Question. If the non-parallel sides of a trapezium are equal, prove that it is cyclic.

Solution:

Consider a trapezium $A B C D$ with $A B|| C D$ and $B C=A D$.

Draw AM $\perp C D$ and BN $\perp C D$.

In $\triangle \mathrm{AMD}$ and $\triangle \mathrm{BNC}$,

$A D=B C$ (Given)

$\angle \mathrm{AMD}=\angle \mathrm{BNC}\left(\right.$ By construction, each is $\left.90^{\circ}\right)$

$\mathrm{AM}=\mathrm{BN}$ (Perpendicular distance between two parallel lines is same)

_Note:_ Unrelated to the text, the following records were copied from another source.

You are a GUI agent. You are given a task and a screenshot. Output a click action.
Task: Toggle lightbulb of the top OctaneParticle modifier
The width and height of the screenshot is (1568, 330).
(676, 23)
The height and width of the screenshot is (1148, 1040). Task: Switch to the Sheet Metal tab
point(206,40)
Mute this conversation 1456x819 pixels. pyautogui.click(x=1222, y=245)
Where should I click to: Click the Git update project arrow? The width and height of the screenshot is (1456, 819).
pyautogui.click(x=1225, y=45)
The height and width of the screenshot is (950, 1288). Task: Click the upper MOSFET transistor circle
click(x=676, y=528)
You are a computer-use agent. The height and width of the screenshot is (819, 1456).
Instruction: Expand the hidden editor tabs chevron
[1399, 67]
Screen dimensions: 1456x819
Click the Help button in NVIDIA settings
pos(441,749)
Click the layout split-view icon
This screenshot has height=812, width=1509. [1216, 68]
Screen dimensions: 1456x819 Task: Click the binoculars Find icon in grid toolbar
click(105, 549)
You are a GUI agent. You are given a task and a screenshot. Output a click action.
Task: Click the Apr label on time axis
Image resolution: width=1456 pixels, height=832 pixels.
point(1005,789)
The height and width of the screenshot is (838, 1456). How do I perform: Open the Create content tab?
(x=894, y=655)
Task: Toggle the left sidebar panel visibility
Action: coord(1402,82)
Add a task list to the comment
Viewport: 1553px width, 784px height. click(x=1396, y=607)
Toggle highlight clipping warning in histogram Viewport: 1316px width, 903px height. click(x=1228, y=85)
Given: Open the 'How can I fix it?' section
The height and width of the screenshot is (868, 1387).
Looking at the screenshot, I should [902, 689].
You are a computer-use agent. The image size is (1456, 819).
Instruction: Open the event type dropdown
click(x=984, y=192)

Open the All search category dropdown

$\therefore \triangle \mathrm{AMD} \cong \triangle \mathrm{BNC}(\mathrm{RHS}$ congruence rule $)$

$\therefore \angle \mathrm{ADC}=\angle \mathrm{BCD}(\mathrm{CPCT}) \ldots(1)$

$\angle B A D$ and $\angle A D C$ are on the same side of transversal $A D$. $\angle B A D+\angle A D C=180^{\circ} \ldots(2)$

$\angle B A D+\angle B C D=180^{\circ}[$ Using equation (1) $]$

This equation shows that the opposite angles are supplementary.

Therefore, ABCD is a cyclic quadrilateral.